Przedstawiciele wytwórni Daptone Records twierdzą, że Victim of Love to najlepsza płyta jaką wydali. Nie można tego stwierdzić z całą pewnością, ale widać pewną różnicę między pierwszym a drugim albumem. Na No Time for Dreaming królował motyw biedy i ubóstwa, których doświadczył Bradley, zaś na Victim of Love zagościły miłość i nadzieja. Kiedy Krzyczący Orzeł Soulu — bo taki przydomek nosi wokalista — śpiewa swoim szorstkim, ochrypłym, surowym głosem I got the love w otwierającym „Stricly Reserved for You”, czuć całym ciałem, że Bradley nikogo nie bajeruje.
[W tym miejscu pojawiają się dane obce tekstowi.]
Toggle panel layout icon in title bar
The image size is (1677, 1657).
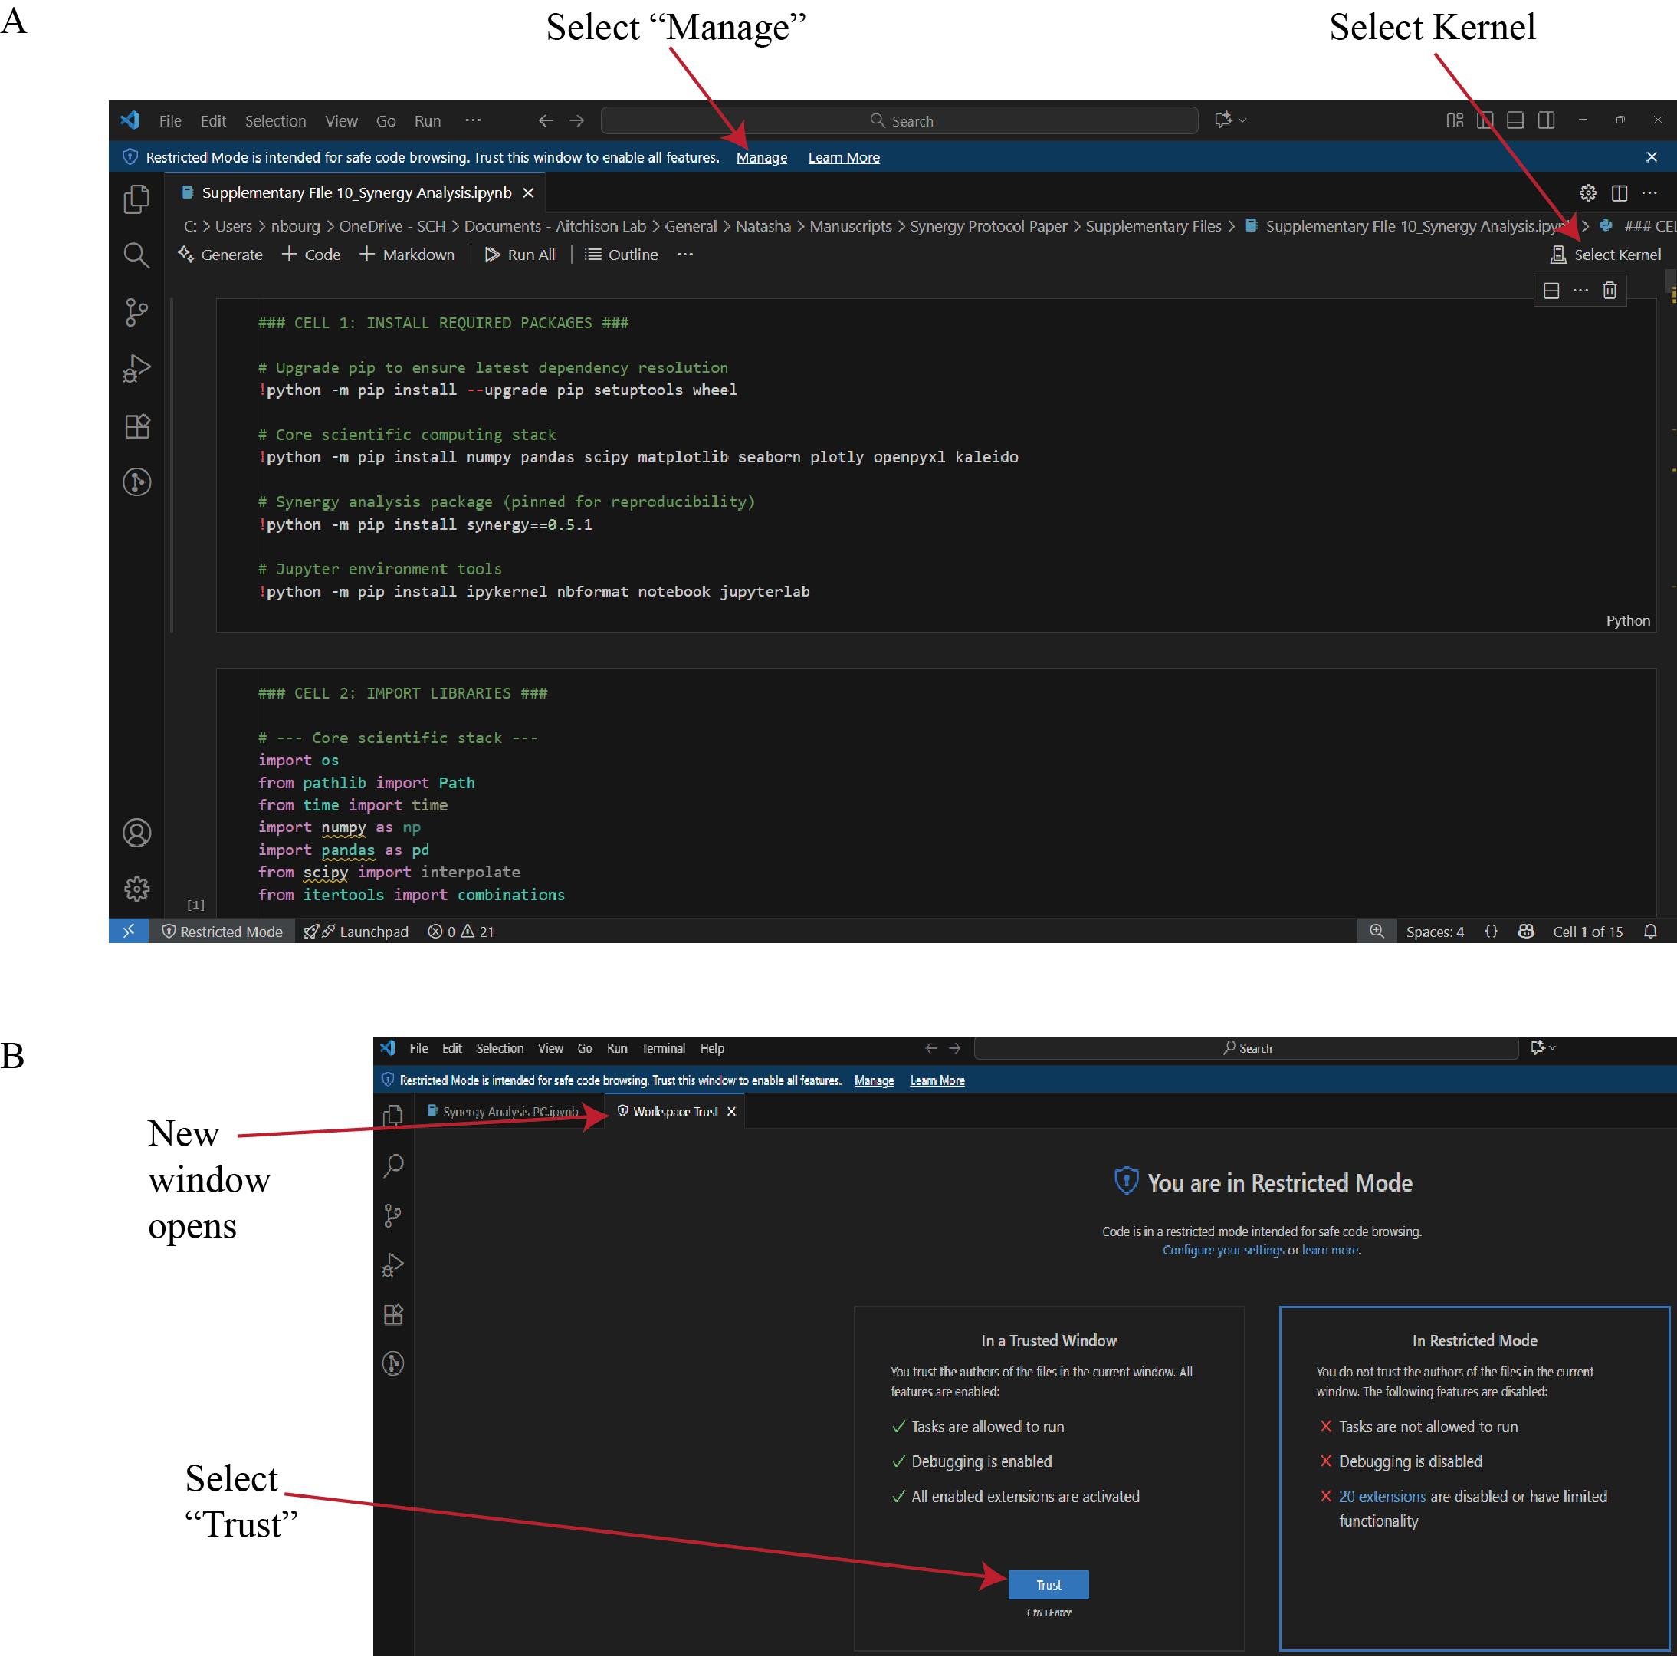(1515, 121)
Atomowy ładunek emocjonalny piosenek dostarczany przez jego wokal to największa zaleta obu płyt. Za to go pokochaliśmy i to stawia go w jednym szeregu z wokalistami pokroju Otisa Reddinga, Jamesa Browna czy Wilsona Picketta.
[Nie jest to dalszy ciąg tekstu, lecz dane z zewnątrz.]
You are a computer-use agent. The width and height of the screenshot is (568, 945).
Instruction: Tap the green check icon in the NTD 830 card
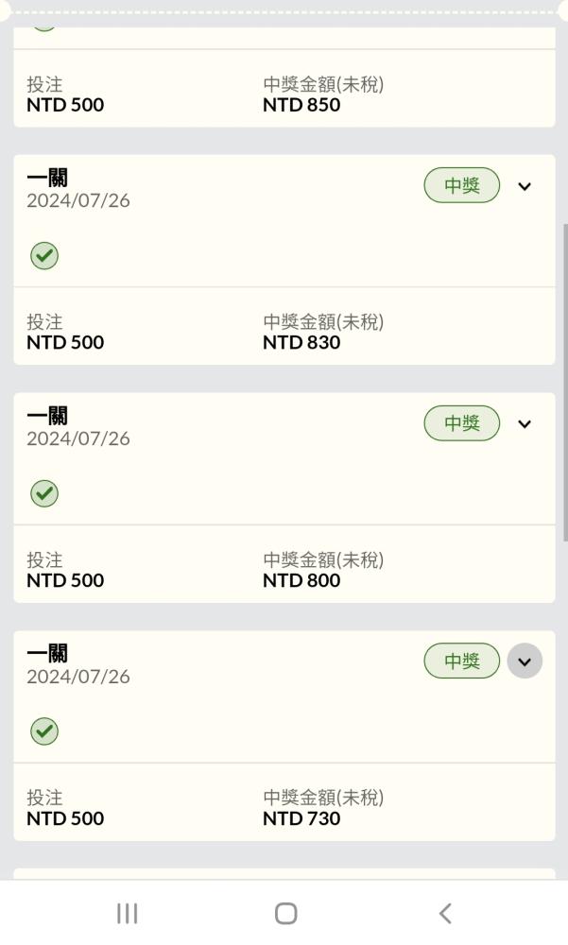click(42, 254)
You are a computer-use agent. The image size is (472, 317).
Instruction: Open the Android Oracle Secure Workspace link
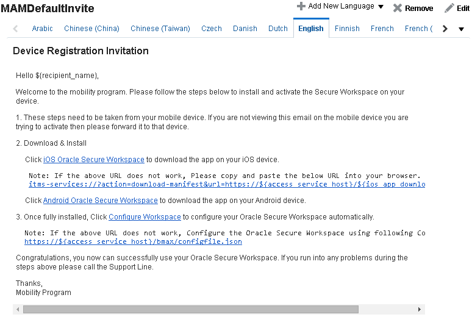point(101,201)
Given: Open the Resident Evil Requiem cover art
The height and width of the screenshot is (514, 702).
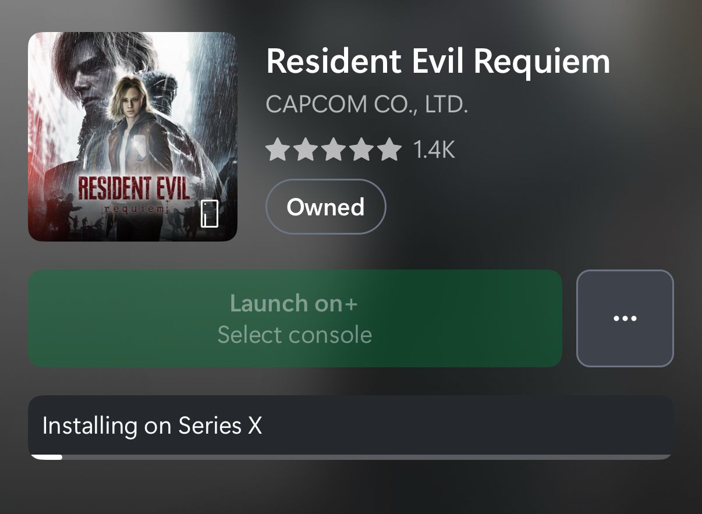Looking at the screenshot, I should [x=133, y=136].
Warstwa muzyczna schodzi nieco na drugi plan przy wokalnych możliwościach Charlesa. Płyta osadzona jest w klimacie końca lat 60. i początku 70. Na uwagę zasługują tytułowe akustyczne „Victim of Love”, funkowe „Love Bug Blues” oraz „Confusion”, które wprowadza słuchacza w świat psychodelicznego soulu i brzmi podobnie do „(Don’t Worry) If There’s a Hell Below We’re All Going to Go” Curtisa Mayfielda. Muzyka na tej płycie jest prosta, tak jak prostolinijny jest człowiek, który do niej śpiewa. To sprawdzony patent z poprzedniego albumu, więc jeśli to brzmi dobrze, to nie ma sensu tego zmieniać.

Bradley nie zanotował znaczącego progresu swoim drugim wydawnictwem, jednak trudno się przyczepić do jakości płyty jako całości. Jeśli zdecydujemy się przesłuchać album od pierwszego do ostatniego utworu, nie odnotujemy wyraźnych odstępstw od wysokiej formy. Wszystko trzyma się solidnego poziomu. Sięgając po tę płytę spodziewać się można pasjonującego śpiewu, od którego włos jeży się na głowie. Jeśli podobał Wam się pierwszy krążek, sięgniecie także po ten. Charles  Was nie zawiedzie.